Stellungnahme zum Entwurf eines Gesetzes zur Modernisierung und Stärkung der Eigenverantwortung von Schulen (16. Schulrechtsänderungsgesetz)
Stellungnahme
des Philologenverbandes Nordrhein-Westfalen
zum Entwurf eines Gesetzes zur Modernisierung und Stärkung der
Eigenverantwortung von Schulen
(16. Schulrechtsänderungsgesetz) sowie zum Entwurf einer
Verordnung zur Anpassung schulrechtlicher Vorschriften
Verbändebeteiligung gem. § 77 Schulgesetz
Aktenzeichen: 221-2.02.02.01-164246
Sehr geehrter Herr Dr. Schrapper,
vielen Dank für die Möglichkeit einer schriftlichen Stellungnahme.
Zu § 2 Abs. 6 Nr 9
Der bisherige Paragraph weist grundsätzlich einen verantwortungsbewussten und sicheren Umgang mit Medien als Bildungsziel aus. Die neue Formulierung legt nicht mehr diesen allgemeinen Charakter fest, sondern fokussiert (nicht nachvollziehbar) auf die digitale Welt.

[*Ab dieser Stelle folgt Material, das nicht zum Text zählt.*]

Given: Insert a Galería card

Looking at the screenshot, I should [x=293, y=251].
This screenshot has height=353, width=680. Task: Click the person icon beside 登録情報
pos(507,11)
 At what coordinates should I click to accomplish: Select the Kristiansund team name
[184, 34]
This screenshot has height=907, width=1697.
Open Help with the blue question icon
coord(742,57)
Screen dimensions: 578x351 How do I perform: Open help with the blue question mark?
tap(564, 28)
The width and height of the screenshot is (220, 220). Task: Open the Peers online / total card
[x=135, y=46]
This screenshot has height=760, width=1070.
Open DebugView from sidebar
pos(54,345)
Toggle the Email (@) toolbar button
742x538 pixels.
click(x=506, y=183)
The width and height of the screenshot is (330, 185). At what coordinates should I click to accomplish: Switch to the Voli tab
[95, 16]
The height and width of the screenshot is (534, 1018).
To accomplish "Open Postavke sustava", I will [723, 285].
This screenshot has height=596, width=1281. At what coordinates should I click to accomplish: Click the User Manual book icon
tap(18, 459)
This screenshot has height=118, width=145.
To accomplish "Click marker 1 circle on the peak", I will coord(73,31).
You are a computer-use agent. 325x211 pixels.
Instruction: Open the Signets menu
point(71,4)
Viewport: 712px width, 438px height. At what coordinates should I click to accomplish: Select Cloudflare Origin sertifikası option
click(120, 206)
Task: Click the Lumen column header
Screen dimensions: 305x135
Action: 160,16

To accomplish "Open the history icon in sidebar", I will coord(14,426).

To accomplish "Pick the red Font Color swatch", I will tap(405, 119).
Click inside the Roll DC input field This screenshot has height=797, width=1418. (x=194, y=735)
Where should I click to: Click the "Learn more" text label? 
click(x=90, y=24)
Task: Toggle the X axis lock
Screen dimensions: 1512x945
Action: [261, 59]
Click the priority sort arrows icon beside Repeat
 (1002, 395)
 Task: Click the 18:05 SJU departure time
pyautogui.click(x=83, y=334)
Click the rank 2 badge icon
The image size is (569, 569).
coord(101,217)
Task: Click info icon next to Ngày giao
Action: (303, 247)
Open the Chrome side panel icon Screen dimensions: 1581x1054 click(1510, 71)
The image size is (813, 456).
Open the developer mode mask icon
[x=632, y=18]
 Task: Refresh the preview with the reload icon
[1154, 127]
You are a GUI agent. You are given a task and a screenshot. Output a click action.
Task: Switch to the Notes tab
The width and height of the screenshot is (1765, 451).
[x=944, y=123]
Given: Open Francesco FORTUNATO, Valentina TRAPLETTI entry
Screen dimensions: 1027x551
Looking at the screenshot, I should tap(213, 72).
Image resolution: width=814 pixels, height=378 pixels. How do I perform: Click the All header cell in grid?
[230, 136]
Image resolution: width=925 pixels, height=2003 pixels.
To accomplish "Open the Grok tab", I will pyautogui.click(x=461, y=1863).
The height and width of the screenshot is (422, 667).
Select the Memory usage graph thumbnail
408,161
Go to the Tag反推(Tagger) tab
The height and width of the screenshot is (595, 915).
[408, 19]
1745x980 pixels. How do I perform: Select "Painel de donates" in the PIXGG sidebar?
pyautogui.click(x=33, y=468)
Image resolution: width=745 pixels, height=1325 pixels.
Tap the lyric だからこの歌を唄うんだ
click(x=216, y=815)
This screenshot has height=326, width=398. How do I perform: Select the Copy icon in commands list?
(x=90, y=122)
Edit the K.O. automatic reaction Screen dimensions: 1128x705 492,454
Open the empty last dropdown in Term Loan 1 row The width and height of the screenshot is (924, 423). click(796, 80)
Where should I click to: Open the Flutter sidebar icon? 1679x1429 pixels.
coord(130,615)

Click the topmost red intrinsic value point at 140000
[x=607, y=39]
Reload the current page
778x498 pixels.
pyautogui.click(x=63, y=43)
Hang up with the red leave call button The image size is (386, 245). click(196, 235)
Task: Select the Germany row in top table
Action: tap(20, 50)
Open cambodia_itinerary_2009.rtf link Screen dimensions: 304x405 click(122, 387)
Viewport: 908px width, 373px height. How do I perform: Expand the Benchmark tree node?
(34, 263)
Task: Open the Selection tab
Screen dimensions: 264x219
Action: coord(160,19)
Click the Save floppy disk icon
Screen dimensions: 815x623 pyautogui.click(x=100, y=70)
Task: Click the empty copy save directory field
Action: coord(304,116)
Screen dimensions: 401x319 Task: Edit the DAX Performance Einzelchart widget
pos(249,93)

Um die grundsätzliche Medienbildung zu verankern, ist daher aus der Sicht des PhV NRW die nachfolgende Formulierung vorzuziehen:
- mit Medien – auch in der digitalen Welt – verantwortungsbewusst und sicher
umzugehen.
Zu § 3 Abs. 2
Aus der Begründung zu dieser Ergänzung erschließt sich für den PhV NRW aus der bisherigen Formulierung nicht die genaue Intention. Eine bildungsgangspezifische Schwerpunktsetzung, im Sinne einer besonderen Gesamtkonzeption, erkennen wir nicht. Somit halten wir die Ergänzung folglich für entbehrlich, insbesondere vor dem Hintergrund, dass das Gymnasium eine Schulform mit nur einem Bildungsgang ist.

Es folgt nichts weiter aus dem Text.